Friday, 5 July 2013

Sourdough Semolina & Fennel Seed Crackers

The cracker bug hit me earlier this year. I started experimenting with different types of crackers, and haven’t stopped yet.  I’ve been making them at least once a week for the past several months.

In the midst of my cracker-making craze, I ran across a recipe for sourdough whole wheat crackers. I’ve been testing this recipe for several weeks.  I’ve tried other methods, but I keep coming back to this one.  The addition of sourdough gives the crackers a somewhat cheesy flavor.  They taste so good! 

So far, I’ve made sourdough crackers using einkorn, spelt, rye, a mixture of spelt and rye, and whole wheat. I enjoyed each variation, but I continued to look for the perfect flavor/texture combination. I think I found it in these Sourdough Semolina and Fennel Seed Crackers.



I had been using butter or coconut oil in the sourdough crackers, and although each batch was really good and very addictive, the texture wasn’t exactly what I was looking for. I was looking for a crispy and light cracker that melted in your mouth.

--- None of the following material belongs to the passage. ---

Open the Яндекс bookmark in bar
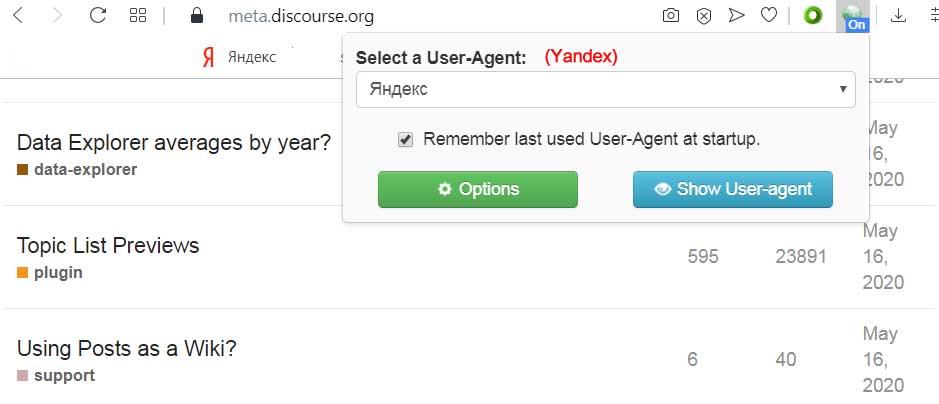The image size is (939, 404). (239, 57)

When I made the Semolina Olive Oil bread last month, I enjoyed it so much that I decided to try the same formula but use different types of flours. In the midst of all of the bread testing, it occurred to me that semolina flour and olive oil would make a tasty and crispy cracker.

I was right!  I made these crackers with my apple starter, semolina flour, and olive oil.  And, to make the crackers even more interesting, I topped them with fennel seeds. Oh boy!  I took one bite and knew this was it.

The fennel seed version tastes divine, but feel free to try other variations.  I made a different batch of these crackers and sprinkled some with sesame seeds and some with chili powder. We couldn’t decide which version we liked better. They all taste great.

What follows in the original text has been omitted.